* [Your task] Pictures are not part of the copy. Set down exactly the lines from the one containing "Task: Select the" through the last line of the material below.

* [Supplied data]
* * * * *

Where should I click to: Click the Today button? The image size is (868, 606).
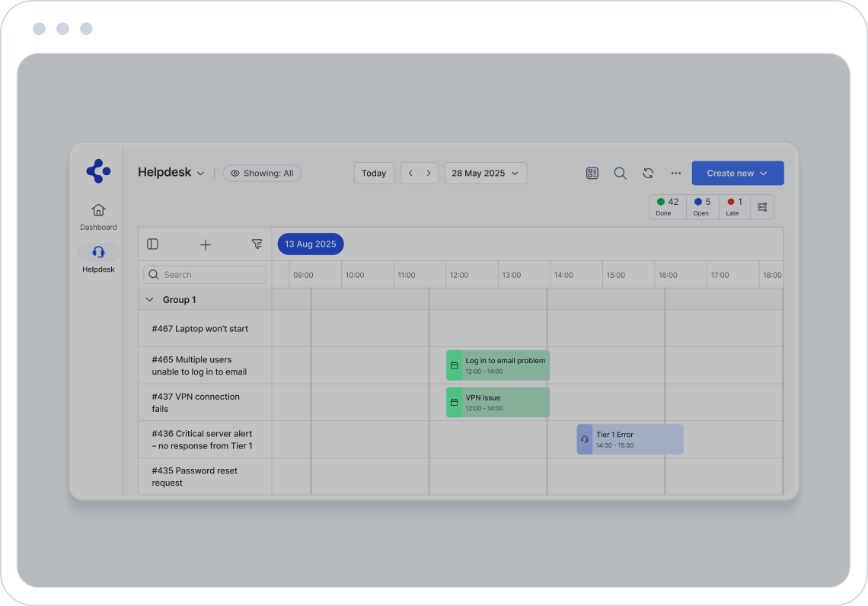tap(374, 174)
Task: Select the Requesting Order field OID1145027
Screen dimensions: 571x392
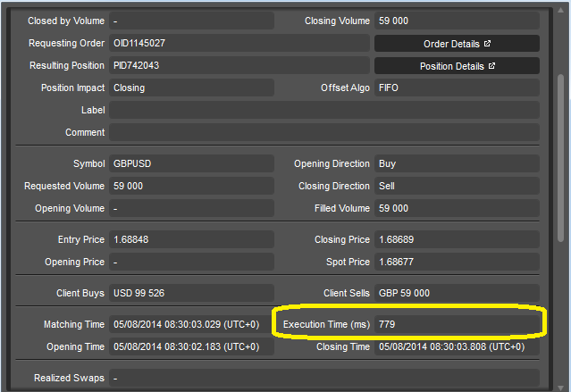Action: 239,44
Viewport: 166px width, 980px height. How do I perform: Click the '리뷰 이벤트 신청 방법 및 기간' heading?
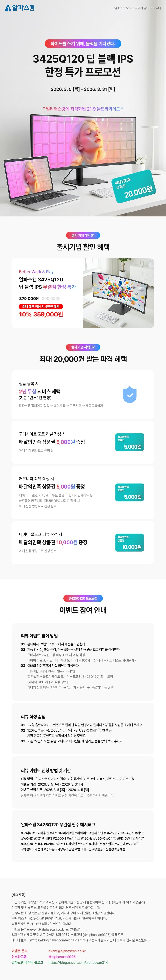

* * * * *

* [Response to the exercise]
Task: Select the Requesting Order field OID1145027
Screen dimensions: 571x392
Action: 239,44
Viewport: 166px width, 980px height. How do I perform: Click the '리뷰 이벤트 신청 방법 및 기간' heading?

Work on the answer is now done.